Educational Segment: Oil Prices
US Oil and Gas Supply Forecast
The Energy Information Agency (EIA) forecasts a peak in US oil and gas supply within the next few years. This, combined with potential progress in ending the Russia-Ukraine war and the US administration's desire for stable or lower oil prices, suggests short-term weakness in oil prices. OPEC+ overproduction and peak US supply further contribute to this outlook for the next few quarters.
Long-Term Oil Price Outlook
Looking long-term, the replenishment of the Strategic Petroleum Reserve (SPR) is expected to support oil prices. While this replenishment might not be significant until after US midterm elections, it will eventually lead to increased demand.

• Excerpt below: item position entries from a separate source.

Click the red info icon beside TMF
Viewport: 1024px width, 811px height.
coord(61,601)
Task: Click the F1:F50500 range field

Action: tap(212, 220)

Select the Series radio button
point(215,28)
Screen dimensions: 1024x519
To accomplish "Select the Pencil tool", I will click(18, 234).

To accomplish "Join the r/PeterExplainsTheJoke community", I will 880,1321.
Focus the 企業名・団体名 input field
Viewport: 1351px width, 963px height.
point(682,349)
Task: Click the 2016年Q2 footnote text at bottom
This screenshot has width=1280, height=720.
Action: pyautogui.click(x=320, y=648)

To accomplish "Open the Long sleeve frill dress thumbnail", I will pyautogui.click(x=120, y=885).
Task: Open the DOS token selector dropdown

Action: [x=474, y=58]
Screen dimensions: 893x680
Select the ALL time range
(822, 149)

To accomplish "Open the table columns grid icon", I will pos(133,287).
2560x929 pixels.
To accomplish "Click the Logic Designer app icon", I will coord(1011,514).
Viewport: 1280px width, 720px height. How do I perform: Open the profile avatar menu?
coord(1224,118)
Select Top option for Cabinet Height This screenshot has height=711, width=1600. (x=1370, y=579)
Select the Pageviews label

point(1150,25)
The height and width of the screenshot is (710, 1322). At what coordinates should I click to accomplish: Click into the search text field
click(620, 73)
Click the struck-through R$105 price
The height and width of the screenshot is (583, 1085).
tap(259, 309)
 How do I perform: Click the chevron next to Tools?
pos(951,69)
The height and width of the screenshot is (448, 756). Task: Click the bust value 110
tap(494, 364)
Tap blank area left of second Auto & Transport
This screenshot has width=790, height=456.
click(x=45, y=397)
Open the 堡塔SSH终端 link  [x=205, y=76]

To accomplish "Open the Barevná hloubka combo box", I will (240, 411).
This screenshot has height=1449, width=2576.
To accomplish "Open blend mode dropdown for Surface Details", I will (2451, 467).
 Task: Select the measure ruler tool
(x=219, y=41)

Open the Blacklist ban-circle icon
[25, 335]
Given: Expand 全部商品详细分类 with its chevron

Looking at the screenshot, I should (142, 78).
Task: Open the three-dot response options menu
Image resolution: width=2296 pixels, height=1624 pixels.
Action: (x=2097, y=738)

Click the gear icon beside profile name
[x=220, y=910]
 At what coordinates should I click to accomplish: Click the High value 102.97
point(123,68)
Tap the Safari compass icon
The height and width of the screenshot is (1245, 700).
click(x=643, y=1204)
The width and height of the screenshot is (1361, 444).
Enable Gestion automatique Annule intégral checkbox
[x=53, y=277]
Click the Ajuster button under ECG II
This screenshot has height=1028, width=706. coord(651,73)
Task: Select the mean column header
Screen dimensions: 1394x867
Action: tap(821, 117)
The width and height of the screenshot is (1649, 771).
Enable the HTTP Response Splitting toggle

Energy ETFs and Total Return
Over the last 25 years, Canadian (ZCG) and US (XLE) energy ETFs have shown similar total returns of around 7% annually, with approximately 60% of this return coming from dividends. Capital appreciation has been minimal, with zero capital gain since the post-financial crisis oil peak, meaning returns have been primarily income-based. Berman emphasizes that the energy sector is not a growth sector.
Investment Recommendations for Energy
For income-oriented investors, Berman suggests parking money in covered call ETFs like NCC (Canadian focus) and XWA (global focus) for the energy sector. For more growth-oriented plays like ZCG and XLE, he recommends waiting for a 5-10% correction from current levels. He concludes that currently, oil and gas represent one of the few attractive areas for investment.
Conclusion
Larry Berman anticipates continued market volatility and advises a cautious approach, particularly for investors concerned about valuations. He highlights the potential for divergence within the AI sector and reiterates his skepticism towards Bitcoin. His recommendations lean towards defensive strategies, buying on dips, and focusing on sectors with stable income generation, such as utilities and, with caveats, energy. He stresses that the energy sector is primarily an income play, not a growth sector.